[Given information Boundary: Start]

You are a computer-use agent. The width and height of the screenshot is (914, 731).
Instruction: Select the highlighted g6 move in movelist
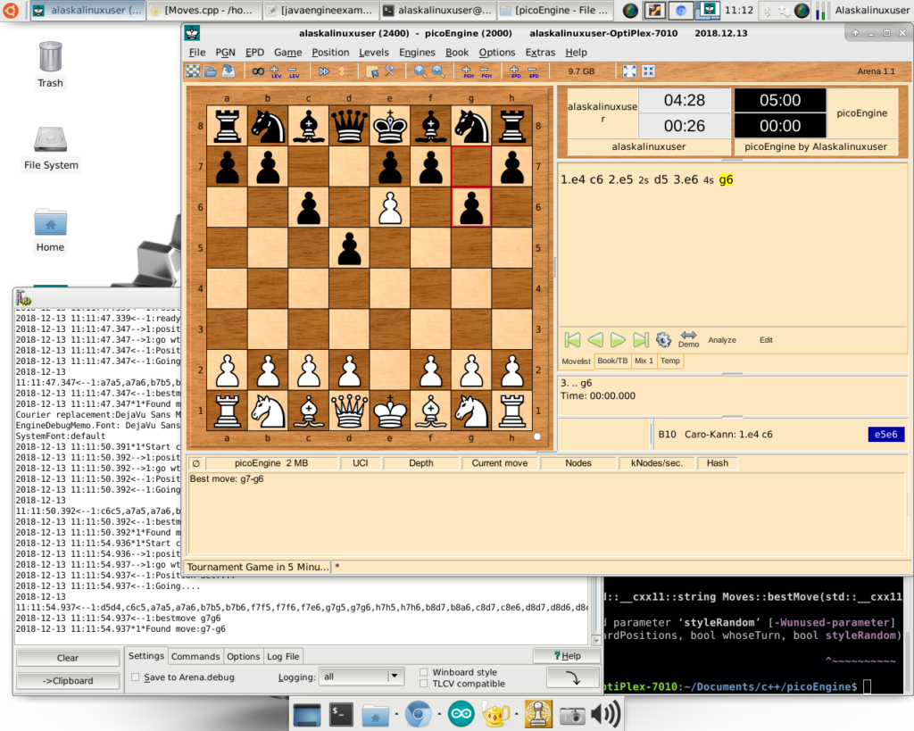(726, 179)
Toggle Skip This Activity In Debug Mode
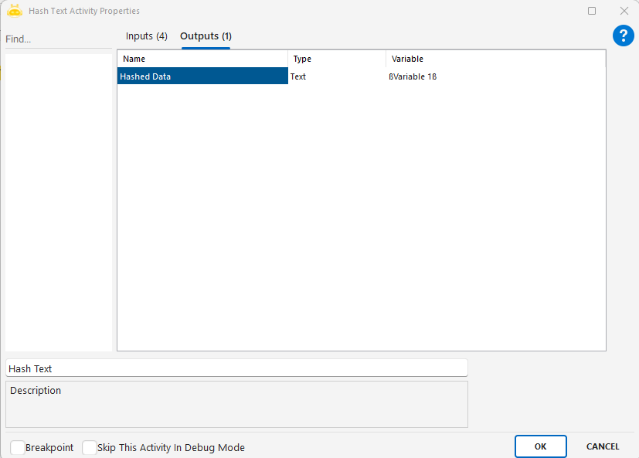 click(90, 447)
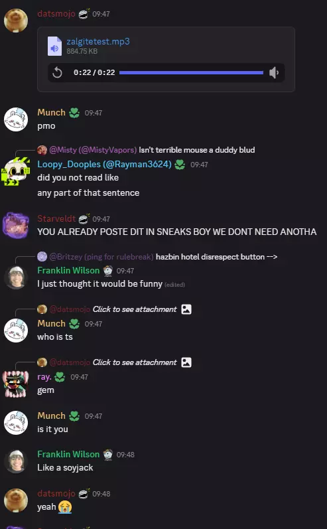Click the green clover badge next to ray.

[x=60, y=377]
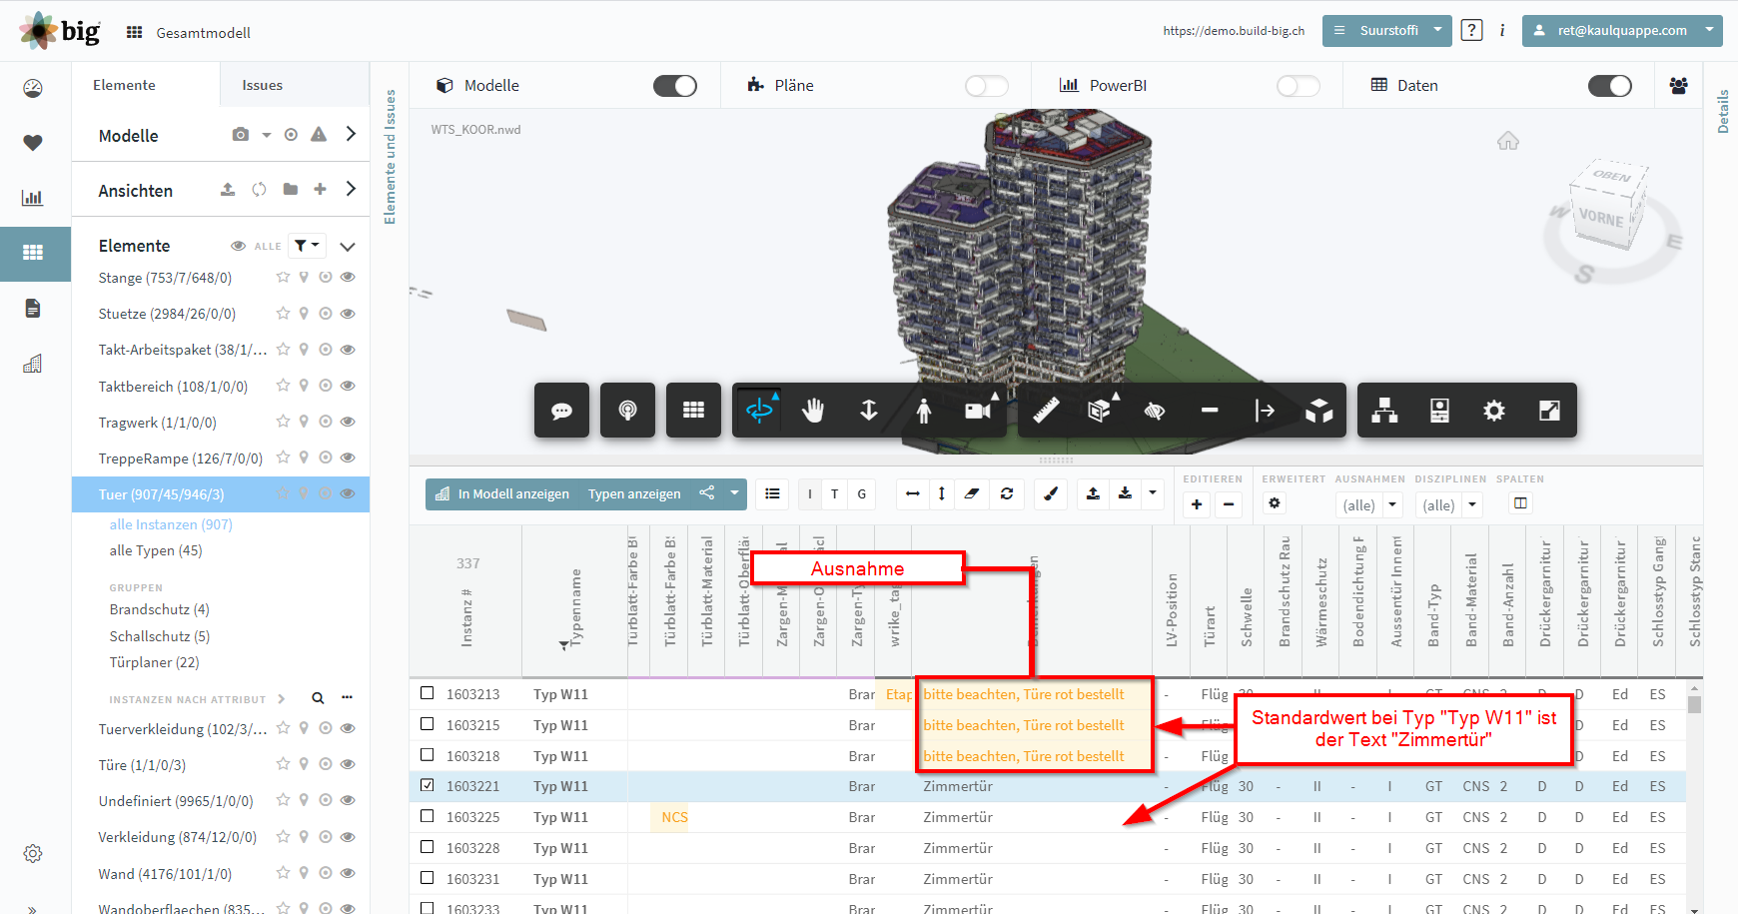Click the model tree hierarchy icon
Image resolution: width=1738 pixels, height=914 pixels.
(1384, 411)
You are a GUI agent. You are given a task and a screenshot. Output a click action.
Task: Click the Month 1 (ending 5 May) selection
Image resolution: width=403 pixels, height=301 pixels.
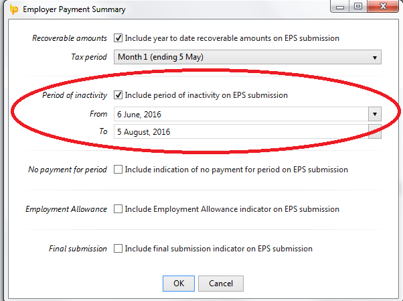coord(161,57)
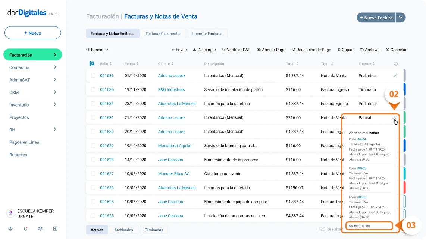
Task: Switch to the Facturas Recurrentes tab
Action: tap(163, 34)
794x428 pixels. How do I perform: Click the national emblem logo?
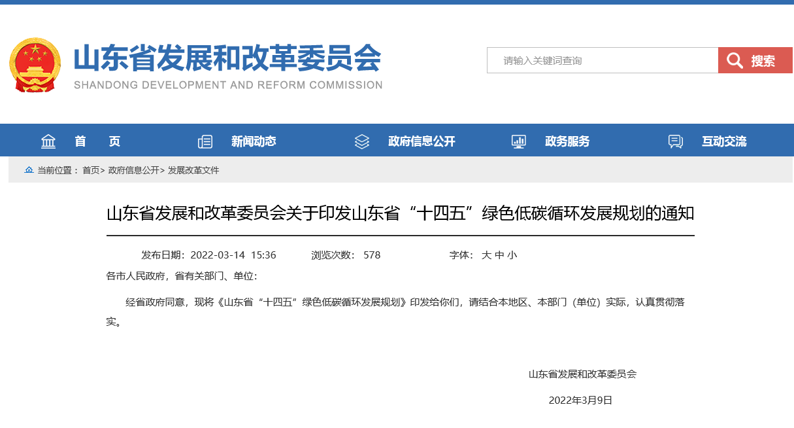point(35,65)
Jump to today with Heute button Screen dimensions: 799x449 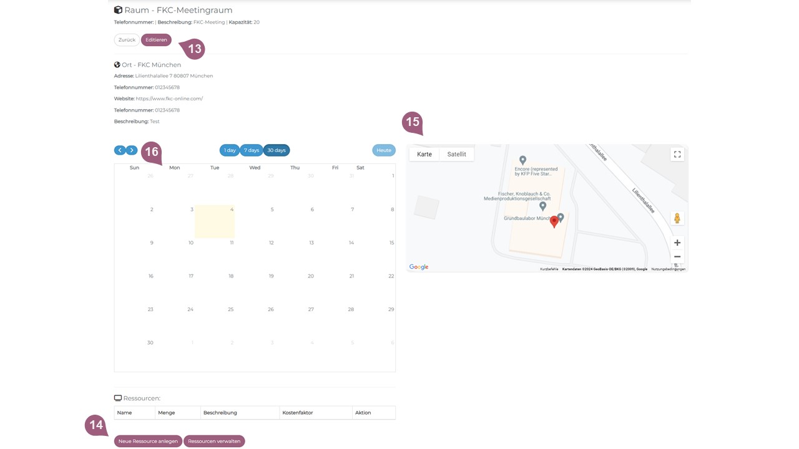[x=384, y=150]
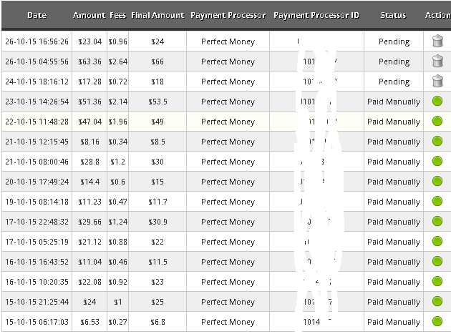The image size is (451, 334).
Task: Click the Payment Processor ID header
Action: (x=316, y=15)
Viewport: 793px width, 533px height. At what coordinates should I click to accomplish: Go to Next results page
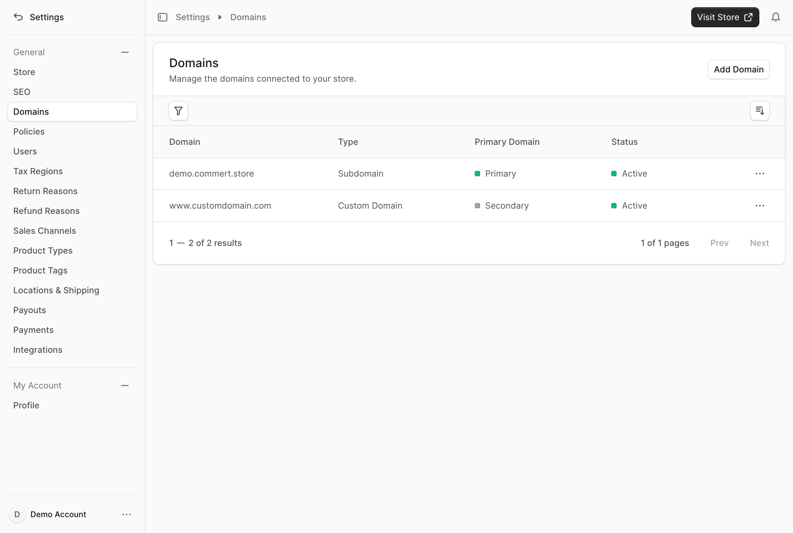coord(759,243)
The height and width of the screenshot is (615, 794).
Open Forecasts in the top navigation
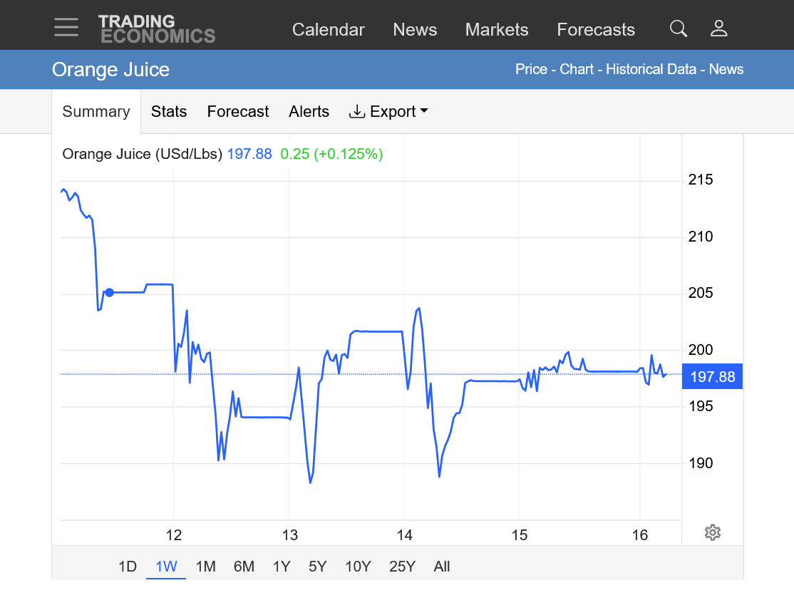point(596,30)
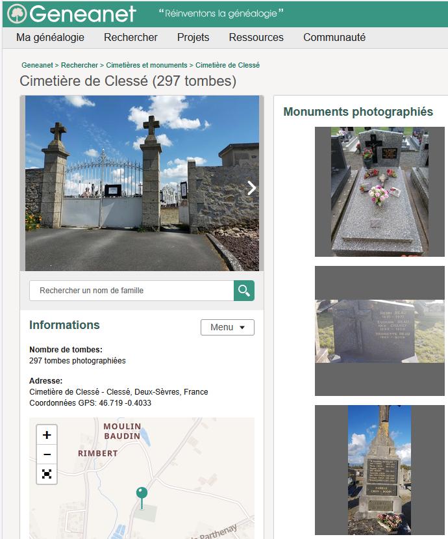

[Given information Boundary: End]

Required work — What lines above contain the word "screenshot"? Please copy each one.

Exercise result —
You are a computer-use agent. The width and height of the screenshot is (914, 731).
You are a GUI agent. You are given a task and a screenshot. Output a click action.
The height and width of the screenshot is (615, 794).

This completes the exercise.